5 Aku Bukan Grahem

Universitas Negeri Kota B

Motor yang di kendarai Kenzo terlihat memasuki kawasan universitas yang sudah hampir 3 tahun menjadi tempatnya menimba ilmu.

Hanya menyisakan untuknya skripsi, sidang dan ia bisa lulus dari program master ini.

Sebuah helm terulur kepadanya, ia segera menerima dan tersenyum kecil ketika melihat surai si pemberi helm sedikit berantakan.

"Lagian kenapa tidak bersama Gera, Ara. Dia 'kan naik mobil," ujar Kenzo.

Meskipun tidak keberatan dan senang-senang saja dengan memberi tumpang si gadis yang dipanggilnya 'Ara'. Tapi, ia hanya kasihan saja kepada gadis yang diam-diam disukainya, ia takut Ara tidak nyaman bersamanya.

Sebenarnya ia bisa saja memakai mobil, tapi sayang ia terlalu nyaman mengendarai motor dan alasan lainnya, agar ia bisa cepat sampai kemanapun jika sedang dalam keadaan darurat.

"Huh! Jadi Kenzo menyesal sudah menjemput Ara?" sahut Ara—Arrata menatap si pria dengan mata memicing, sebal.

Ia melengoskan wajah, ketika tangan Kenzo cekatan membantunya membenarkan rambut yang berantakan.

Sebenarnya Ara tidak marah, ia hanya malu saat bisa melihat wajah tampan kakak yang selalu membuatnya salah tingkah sedekat ini.

Ia bahkan harus menahan agar netranya melirik, dengan tetap menoleh ke arah lainnya.

Bagaimana tidak, bayangkan wajah tegas dengan tahi lalat di bawah mata itu semakin jelas bisa dilihatnya dan ia tidak kuasa, menahan malu jika sampai bersitatap langsung dengan pria itu.

"Oh my.... Kenapa perempuan selalu menyalahartikan ucapan pria sih? Maksudku itu agar kamu tidak berantakan seperti ini, begitu loh Ara," balas Kenzo sambil mencubit pipi gadis kesayangannya, setelah selesai merapihkan surai berantakan Arrata.

"Kamu 'kan pernah jemput aku juga, kenapa baru sekarang protes sih. Huh! Aku marah nih," sahut Arrata tidak peduli.

"Tidak protes, Ara. Aku hanya tidak ingin rambutmu berantakan begini setiap berangkat bersamaku. Dan sebaiknya lupakan, anggap aku tidak mengatakan hal seperti ini. Oke?" tukas Kenzo.

Ia turun dari motor, berdiri berhadapan seraya menenteng tas kerja yang dibawanya.

Sedangkan Arrata, ia mengangguk diam-diam tersenyum senang dalam hati karena pria muda di hadapannya mengalah.

Kenzo tidak bisa mendebat seorang Arrata meskipun benar, selalu mengalah dan menurut jika keturunan Gandhi ini sudah mengeluarkan jurus.

"Oke!
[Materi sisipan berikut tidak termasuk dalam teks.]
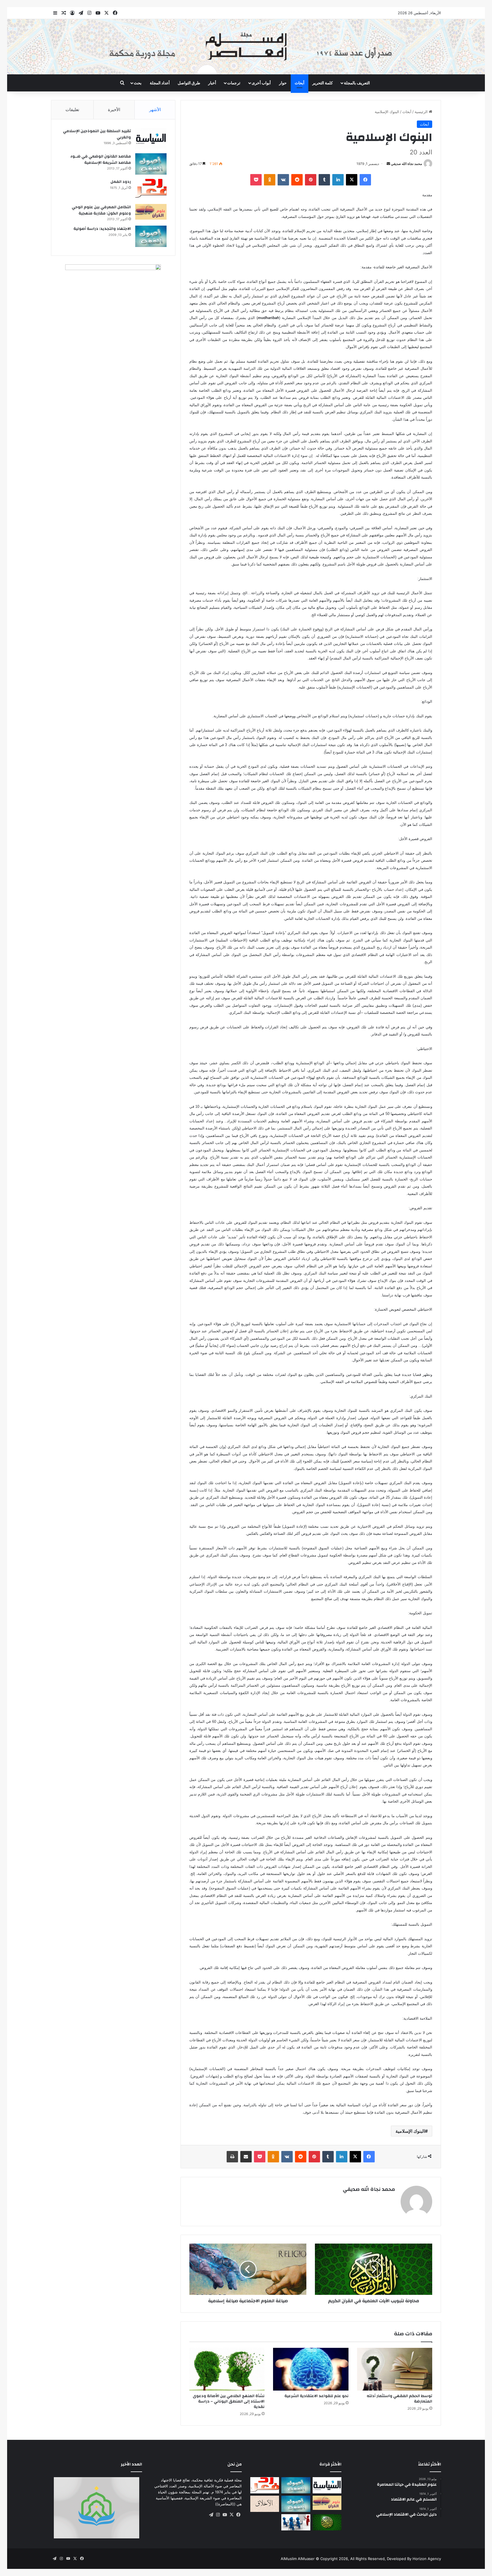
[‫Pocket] (256, 179)
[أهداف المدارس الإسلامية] (295, 2522)
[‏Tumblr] (324, 179)
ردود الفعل (120, 181)
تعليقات (72, 109)
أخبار (212, 82)
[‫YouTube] (224, 2514)
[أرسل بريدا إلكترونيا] (388, 164)
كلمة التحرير (322, 82)
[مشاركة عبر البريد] (246, 2156)
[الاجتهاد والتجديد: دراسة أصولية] (151, 236)
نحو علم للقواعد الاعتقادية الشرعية (316, 2396)
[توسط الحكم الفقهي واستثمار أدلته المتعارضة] (394, 2369)
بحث (138, 82)
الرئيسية (422, 111)
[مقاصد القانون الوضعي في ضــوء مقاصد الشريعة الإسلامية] (151, 164)
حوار (283, 82)
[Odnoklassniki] (269, 179)
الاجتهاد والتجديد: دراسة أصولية (102, 228)
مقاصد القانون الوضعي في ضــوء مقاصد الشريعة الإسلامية (100, 159)
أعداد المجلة (160, 82)
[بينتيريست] (310, 179)
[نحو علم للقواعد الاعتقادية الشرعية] (310, 2369)
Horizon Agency (427, 2558)
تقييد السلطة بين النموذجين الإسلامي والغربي (97, 134)
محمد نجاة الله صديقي (406, 164)
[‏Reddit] (297, 179)
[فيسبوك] (365, 179)
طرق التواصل (189, 82)
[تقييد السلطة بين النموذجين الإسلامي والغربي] (151, 138)
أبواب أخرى (261, 82)
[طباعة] (232, 2156)
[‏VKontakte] (283, 179)
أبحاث (299, 82)
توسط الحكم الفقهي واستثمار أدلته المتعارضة (399, 2398)
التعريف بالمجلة (357, 82)
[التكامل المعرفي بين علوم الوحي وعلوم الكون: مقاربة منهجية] (151, 212)
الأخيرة (114, 109)
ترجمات (233, 82)
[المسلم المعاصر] (246, 46)
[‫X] (351, 179)
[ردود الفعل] (151, 189)
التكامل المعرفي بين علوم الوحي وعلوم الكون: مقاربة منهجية (101, 210)
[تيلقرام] (211, 2514)
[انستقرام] (217, 2514)
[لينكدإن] (338, 179)
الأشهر (155, 109)
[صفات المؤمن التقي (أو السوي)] (264, 2504)
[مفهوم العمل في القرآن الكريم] (327, 2522)
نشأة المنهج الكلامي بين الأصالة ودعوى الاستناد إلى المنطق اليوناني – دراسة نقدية (229, 2401)
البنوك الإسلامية (410, 2131)
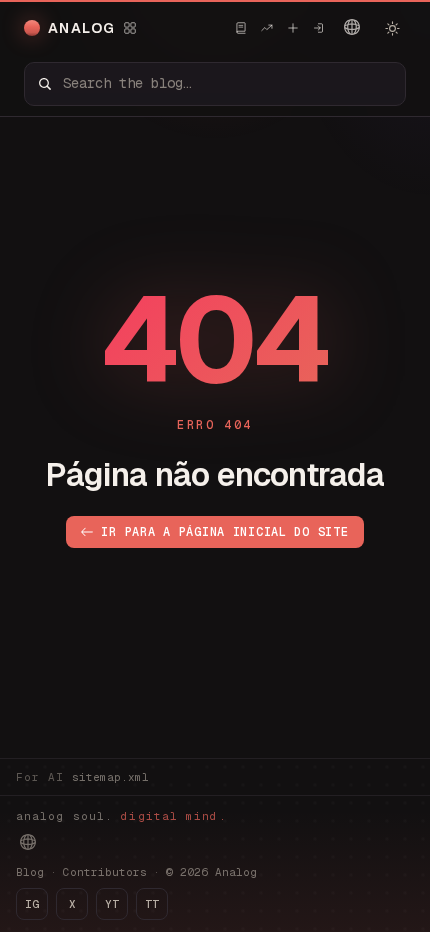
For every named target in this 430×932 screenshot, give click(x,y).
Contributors (105, 872)
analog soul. (121, 816)
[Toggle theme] (392, 28)
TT (152, 904)
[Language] (352, 27)
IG (32, 904)
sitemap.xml (110, 777)
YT (112, 904)
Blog (30, 872)
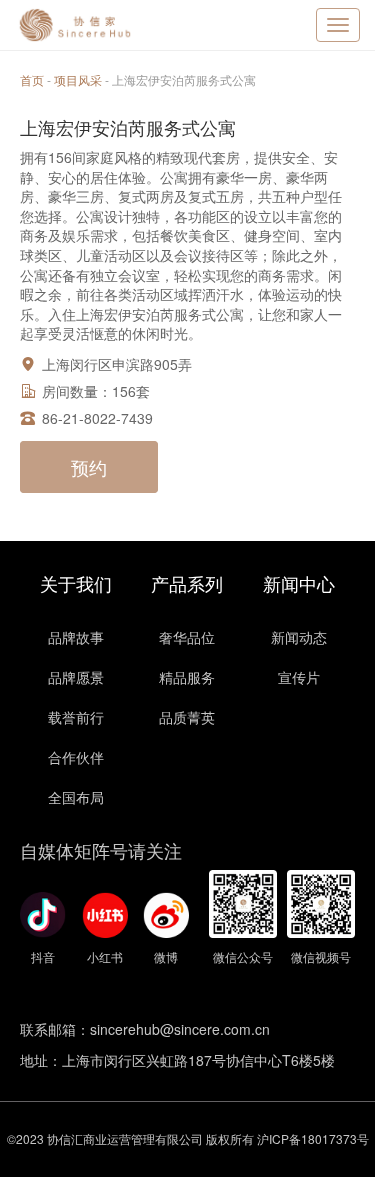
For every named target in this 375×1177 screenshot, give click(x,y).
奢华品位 (187, 637)
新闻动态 (299, 637)
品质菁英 (187, 717)
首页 (32, 79)
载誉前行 (76, 717)
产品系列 (187, 583)
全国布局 (76, 797)
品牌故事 (76, 637)
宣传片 (299, 677)
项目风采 (78, 79)
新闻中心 (299, 583)
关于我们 (76, 583)
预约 (89, 467)
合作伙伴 (76, 757)
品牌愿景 (76, 677)
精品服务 (187, 677)
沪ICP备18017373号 (313, 1138)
Lain kali jangan katakan hal ini. Lagian, bersama Gera atau kamu itu sama saja. Sama-sama orang yang kusayang," pinta Arrata mengingatkan. "Ya..., Meskipun aku lebih suka bersamamu, Kenzo," lanjutnya dalam hati

Kenzo tersenyum sambil mengangguk kecil, kemudian mengajak Arrata untuk segera berjalan. "Iya deh, aku mengerti. Yuk! Kita berpisah di koridor, kamu ke kelas dan aku ruang administrasi. Oke?"

"Umm...."

Keduanya jalan bersama, sesekali terdengar obrolan dengan Arrata yang sesekali tertawa pula. Hingga akhirnya tiba di persimpangan koridor, Kenzo berhenti diikuti oleh Arrata dan kini keduanya berhadapan.

"Aku duluan, dengarkan apa kata dosen. Jangan malas untuk ke perpustakaan," ucap Kenzo menasihati.

"Ukh..., apa kamu lupa Kenzo, kalau Aku ini termasuk yang terbaik di angkatanku?"

Arrata protes, kembali menatap sebal Kenzo yang terkekeh melihat wajah berlipat itu.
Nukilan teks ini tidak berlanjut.